Hartwig uses the comeback victories against the Dallas Cowboys and Baltimore Ravens in back-to-back weeks as prime example. Not only did the Steelers rally in the final minutes in each of those games, it was the manner in which they came back -- scoring 17 points in the final seven minutes against the Cowboys and mounting a 92-yard drive against the league's No. 2 defense to score a touchdown with 43 seconds remaining in Baltimore.


Indeed, said Pro Bowl safety Troy Polamalu. But he also said one of the reasons the Steelers possess that quality is because the players genuinely like each other, leading to an unselfish desire to do whatever is necessary to win those games.

"We're very close; we're a close team," Polamalu said. "I know there are a lot of people who have been successful who take a business approach, and I don't think we take that approach.

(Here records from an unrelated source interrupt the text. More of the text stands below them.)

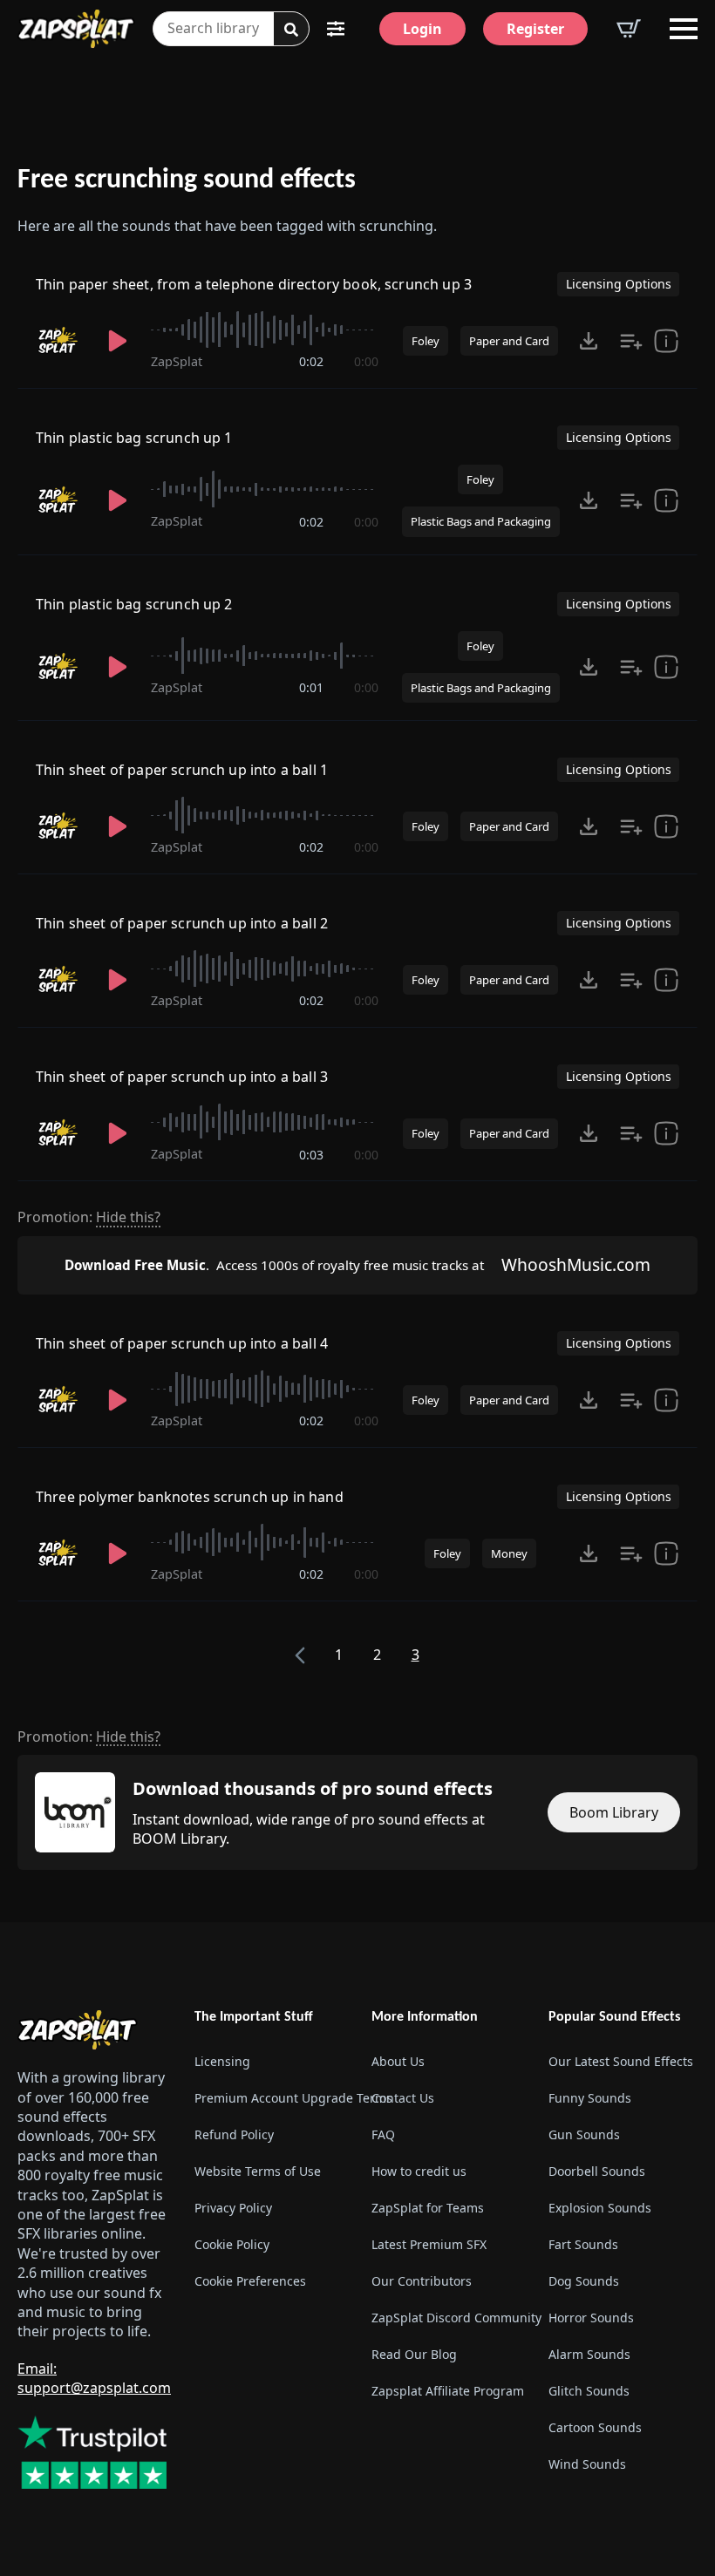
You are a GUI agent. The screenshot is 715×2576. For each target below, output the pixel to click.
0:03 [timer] (311, 1154)
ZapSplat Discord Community (446, 2317)
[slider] (264, 329)
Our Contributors (421, 2281)
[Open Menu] (684, 29)
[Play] (117, 341)
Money (509, 1553)
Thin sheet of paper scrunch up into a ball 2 (182, 923)
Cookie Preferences (250, 2281)
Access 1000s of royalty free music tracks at (274, 1265)
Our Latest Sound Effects (620, 2061)
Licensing (222, 2061)
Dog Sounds (583, 2281)
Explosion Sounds (599, 2207)
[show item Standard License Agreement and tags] (666, 341)
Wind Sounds (587, 2464)
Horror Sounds (591, 2317)
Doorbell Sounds (596, 2171)
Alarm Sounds (589, 2354)
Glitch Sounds (589, 2390)
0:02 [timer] (311, 361)
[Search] (291, 29)
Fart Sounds (583, 2244)
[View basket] (628, 28)
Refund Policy (234, 2134)
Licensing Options (618, 283)
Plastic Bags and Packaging (481, 521)
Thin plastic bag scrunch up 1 (134, 437)
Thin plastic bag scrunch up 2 (134, 604)
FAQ (383, 2134)
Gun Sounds (584, 2134)
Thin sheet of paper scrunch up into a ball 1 (182, 769)
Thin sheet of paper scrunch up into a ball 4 (182, 1343)
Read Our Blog (414, 2354)
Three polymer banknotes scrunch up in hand (190, 1496)
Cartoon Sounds (595, 2427)
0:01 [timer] (311, 687)
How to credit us (418, 2171)
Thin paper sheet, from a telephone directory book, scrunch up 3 (254, 284)
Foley (425, 341)
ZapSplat (176, 361)
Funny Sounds (589, 2098)
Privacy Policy (233, 2207)
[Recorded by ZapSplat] (60, 341)
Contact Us (402, 2098)
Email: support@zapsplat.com (94, 2378)
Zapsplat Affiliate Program (446, 2390)
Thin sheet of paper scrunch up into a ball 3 (182, 1076)
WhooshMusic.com (575, 1264)
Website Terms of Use (257, 2171)
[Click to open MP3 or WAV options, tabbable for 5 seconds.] (588, 341)
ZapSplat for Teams (427, 2207)
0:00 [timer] (366, 361)
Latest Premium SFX (429, 2244)
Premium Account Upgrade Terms (269, 2098)
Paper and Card (509, 341)
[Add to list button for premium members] (631, 341)
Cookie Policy (231, 2244)
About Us (398, 2061)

There are no cliques in here; there's not even an offensive and defensive clique here. That's what's special about this team."

Polamalu said his favorite saying that defines the team is an expression used by Townsend: "When one person makes a play, we all make a play."

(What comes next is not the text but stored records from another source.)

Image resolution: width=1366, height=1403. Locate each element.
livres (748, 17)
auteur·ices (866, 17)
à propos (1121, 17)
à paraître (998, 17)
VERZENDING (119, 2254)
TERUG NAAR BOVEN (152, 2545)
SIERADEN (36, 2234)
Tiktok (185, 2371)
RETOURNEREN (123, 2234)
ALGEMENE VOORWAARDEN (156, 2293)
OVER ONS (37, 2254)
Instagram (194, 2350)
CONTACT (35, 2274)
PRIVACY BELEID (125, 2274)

"That's the kind of feeling and closeness we have for one another," Polamalu said.

Said Parker: "When you believe in each other, anything can happen. You believe you can get the job done no matter how many seconds are left on the clock. If you believe and keep believing, something good will happen."

Even with a tough schedule.
Gerry Dulac can be reached at gdulac@post-gazette.com.
First published on January 2, 2009 at 12:00 am

(Reflect for a moment on lucky we are. Consider how different this team is from say, the The Drama Drag Queens of Dallas. Perhaps we should start calling this team the "Band of Brothers" from the very famous speech from Shakespeare's Henry V.

"We few, We happy few, We Band of Brothers".

Here is a link to the entire speech from the 1989 Kenneth Branagh version of Henry V. It's brilliant interpretation of one of the greatest speeches ever written in the English language.


- mesa)

Galax Steeler
01-03-2009, 06:56 AM
Already posted.

01-03-2009, 07:20 AM
Sorry, mesa, but galaxsteeler posted this yesterday.